_Set task:_
Copy out the lines of the listing below exactly, starting at the line that contains "Screen dimensions: 786x626" and continuing through the end of the listing, with both ends included.

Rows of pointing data
==========

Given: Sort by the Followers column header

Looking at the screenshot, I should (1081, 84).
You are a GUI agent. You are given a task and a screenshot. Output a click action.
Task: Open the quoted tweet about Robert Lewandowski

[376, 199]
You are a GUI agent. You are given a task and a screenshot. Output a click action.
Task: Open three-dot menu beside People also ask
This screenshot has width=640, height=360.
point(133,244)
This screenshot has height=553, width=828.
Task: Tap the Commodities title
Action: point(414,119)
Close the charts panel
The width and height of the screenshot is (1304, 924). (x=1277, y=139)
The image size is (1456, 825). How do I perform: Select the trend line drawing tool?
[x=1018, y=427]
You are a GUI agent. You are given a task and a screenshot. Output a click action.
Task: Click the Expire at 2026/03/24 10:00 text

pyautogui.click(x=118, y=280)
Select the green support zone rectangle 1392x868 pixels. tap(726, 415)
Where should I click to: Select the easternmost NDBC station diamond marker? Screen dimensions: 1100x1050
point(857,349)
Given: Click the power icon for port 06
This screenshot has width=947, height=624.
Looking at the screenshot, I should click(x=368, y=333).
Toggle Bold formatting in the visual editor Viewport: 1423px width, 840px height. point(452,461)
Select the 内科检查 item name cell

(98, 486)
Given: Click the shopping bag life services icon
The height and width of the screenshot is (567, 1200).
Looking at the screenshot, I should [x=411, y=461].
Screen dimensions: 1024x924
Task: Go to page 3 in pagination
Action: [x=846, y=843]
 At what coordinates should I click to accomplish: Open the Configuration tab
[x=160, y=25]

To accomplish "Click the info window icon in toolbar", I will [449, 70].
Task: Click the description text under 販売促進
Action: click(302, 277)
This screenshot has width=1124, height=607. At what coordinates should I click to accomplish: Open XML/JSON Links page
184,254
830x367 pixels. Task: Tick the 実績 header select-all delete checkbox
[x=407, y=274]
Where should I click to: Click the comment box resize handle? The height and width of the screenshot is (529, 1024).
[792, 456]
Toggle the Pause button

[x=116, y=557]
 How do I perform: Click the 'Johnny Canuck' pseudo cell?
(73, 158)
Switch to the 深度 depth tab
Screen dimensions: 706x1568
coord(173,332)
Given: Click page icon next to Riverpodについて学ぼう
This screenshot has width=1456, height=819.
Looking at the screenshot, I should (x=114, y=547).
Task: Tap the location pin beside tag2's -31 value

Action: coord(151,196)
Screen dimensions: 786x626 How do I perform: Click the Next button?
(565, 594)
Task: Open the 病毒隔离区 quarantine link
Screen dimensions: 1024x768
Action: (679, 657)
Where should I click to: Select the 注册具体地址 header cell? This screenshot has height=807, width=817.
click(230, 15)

==========

_Exercise output:_
Screen dimensions: 786x626 How do I perform: Click the Next button?
(565, 594)
Task: Open the 病毒隔离区 quarantine link
Screen dimensions: 1024x768
Action: (679, 657)
Where should I click to: Select the 注册具体地址 header cell? This screenshot has height=807, width=817.
click(230, 15)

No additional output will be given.